Mark Zuckerberg has been vocal about Meta’s commitment to what he says is open-source AI. However, while models like Llama 3.1 are less opaque than the proprietary models from OpenAI or Google, discussions in the OSI community suggest Meta is using the term loosely.
At an online public town hall event on Friday, the OSI discussed the criteria it believes a truly open-source AI model should conform to. The OSI refers to these criteria as “4 Freedoms” and says an open-source AI “is an AI system made available under terms and in a way that grant the freedoms to:
- Use the system for any purpose and without having to ask for permission.
- Study how the system works and inspect its components.
- Modify the system for any purpose, including to change its output.
- Share the system for others to use with or without modifications, for any purpose.”
To be able to modify an AI model, the OSI’s open AI definition says the weights and source code should be open, and the training data set should be available.
Meta’s license imposes some restrictions on how its models can be used and it has declined to release the training data it used to train its models.
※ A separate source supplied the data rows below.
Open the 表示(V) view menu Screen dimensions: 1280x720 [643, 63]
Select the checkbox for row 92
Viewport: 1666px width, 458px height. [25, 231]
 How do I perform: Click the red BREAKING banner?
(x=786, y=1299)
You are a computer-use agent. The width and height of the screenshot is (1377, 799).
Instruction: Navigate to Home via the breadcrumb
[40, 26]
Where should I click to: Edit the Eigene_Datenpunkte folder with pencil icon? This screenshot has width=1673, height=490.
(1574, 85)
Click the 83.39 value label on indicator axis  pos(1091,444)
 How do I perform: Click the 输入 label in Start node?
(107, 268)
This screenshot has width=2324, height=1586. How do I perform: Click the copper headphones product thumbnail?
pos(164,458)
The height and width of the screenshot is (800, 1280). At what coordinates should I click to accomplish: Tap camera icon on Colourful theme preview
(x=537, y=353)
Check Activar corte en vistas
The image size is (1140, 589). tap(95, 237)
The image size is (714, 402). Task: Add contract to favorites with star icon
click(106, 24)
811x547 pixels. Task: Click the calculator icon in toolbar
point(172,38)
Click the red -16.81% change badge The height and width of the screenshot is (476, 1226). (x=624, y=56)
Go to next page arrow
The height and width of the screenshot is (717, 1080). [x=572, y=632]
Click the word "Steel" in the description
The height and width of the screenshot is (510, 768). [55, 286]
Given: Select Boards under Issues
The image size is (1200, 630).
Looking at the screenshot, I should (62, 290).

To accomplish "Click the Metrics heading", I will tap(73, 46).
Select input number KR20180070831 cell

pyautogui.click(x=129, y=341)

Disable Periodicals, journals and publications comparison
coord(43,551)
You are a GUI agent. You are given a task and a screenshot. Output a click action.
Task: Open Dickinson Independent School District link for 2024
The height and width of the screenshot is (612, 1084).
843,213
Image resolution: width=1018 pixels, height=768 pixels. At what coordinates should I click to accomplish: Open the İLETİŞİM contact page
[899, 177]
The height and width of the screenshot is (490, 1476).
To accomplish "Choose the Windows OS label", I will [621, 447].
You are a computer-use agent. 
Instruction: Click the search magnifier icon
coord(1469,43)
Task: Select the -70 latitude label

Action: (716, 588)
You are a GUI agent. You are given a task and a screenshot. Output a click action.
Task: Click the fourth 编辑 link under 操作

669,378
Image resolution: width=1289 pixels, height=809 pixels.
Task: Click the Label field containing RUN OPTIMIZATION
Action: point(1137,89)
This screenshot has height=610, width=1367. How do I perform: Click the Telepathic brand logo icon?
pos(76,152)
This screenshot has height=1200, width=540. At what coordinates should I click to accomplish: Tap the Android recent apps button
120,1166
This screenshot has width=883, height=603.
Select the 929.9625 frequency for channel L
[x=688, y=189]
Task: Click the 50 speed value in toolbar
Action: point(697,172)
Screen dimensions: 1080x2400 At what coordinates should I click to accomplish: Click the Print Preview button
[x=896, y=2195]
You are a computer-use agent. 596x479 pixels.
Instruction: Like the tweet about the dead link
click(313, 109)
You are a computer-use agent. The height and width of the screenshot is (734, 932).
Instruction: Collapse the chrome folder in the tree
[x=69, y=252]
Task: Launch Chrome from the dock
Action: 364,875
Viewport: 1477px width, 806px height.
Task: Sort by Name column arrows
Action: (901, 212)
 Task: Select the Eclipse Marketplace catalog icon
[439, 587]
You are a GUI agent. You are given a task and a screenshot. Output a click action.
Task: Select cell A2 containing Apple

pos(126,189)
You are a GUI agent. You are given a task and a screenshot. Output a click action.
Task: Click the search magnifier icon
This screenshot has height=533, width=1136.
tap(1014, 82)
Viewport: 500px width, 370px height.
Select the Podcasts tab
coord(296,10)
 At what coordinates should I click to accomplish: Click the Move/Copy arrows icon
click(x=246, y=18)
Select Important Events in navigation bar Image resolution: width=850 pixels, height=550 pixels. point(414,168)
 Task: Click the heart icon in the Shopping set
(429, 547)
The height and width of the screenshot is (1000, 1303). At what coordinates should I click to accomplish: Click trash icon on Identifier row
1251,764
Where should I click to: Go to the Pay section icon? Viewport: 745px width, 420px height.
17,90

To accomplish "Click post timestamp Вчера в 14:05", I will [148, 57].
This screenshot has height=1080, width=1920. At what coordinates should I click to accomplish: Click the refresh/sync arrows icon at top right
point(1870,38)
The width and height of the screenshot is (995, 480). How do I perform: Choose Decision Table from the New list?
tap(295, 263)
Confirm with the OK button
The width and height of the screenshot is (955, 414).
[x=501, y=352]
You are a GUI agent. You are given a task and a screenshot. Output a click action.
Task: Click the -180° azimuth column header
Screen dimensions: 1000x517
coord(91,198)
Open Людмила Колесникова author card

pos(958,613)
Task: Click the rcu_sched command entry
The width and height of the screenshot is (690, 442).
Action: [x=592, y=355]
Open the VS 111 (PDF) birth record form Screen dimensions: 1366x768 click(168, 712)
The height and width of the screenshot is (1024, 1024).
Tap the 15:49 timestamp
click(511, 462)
If you accept that the OSI is the custodian of what “open-source” means, then the implication is that Meta distorts the truth when it calls its models “open”.
The OSI is a California public benefit corporation that relies on community input to develop open-source standards. Some in that community have accused Mark Zuckerberg of “open washing” Meta’s models and bullying the industry into accepting his version rather than the OSI’s definition.
Chairman of Open Source Group Japan, Shuji Sado said “It’s possible that Zuckerberg has a different definition of Open Source than we do,” and suggested that the unclear legal landscape around AI training data and copyright could be the reason for this.
Open Source AI Definition – Weekly update September 23 https://t.co/flbb3yGCmx
— Open Source Initiative @[email protected] (@OpenSourceOrg) September 23, 2024
Words matter
This might all sound like an argument over semantics but, depending on the definition the AI industry adopts, there could be serious legal consequences.
Meta has had a tough time navigating EU GDPR laws over its insatiable hunger for users’ social media data. Some people claim that Meta’s loose definition of “open-source AI” is an attempt to skirt new laws like the EU AI Act.
The Act provides a limited exception for general-purpose AI models (GPAIMs) released under open-source licenses. These models are exempt from certain transparency obligations although they still have to provide a summary of the content used to train the model.
On the other hand, the proposed SB 1047 California AI safety bill disincentivizes companies like Meta from aligning their models with the OSI definition. The bill mandates complex safety protocols for “open” models and holds developers liable for harmful modifications and misuse by bad actors.
SB 1047 defines open-source AI tools as “artificial intelligence model[s] that [are] made freely available and that may be freely modified and redistributed.” Does that mean that an AI model that can be fine-tuned by a user is “open” or would the definition only apply if the model ticks all the OSI boxes?
For now, the vaguery allows Meta the marketing benefits and room to negotiate some legislation. At some point, the industry will need to commit to a definition. Will it be defined by a big tech company like Meta or by a community-driven organization like the OSI?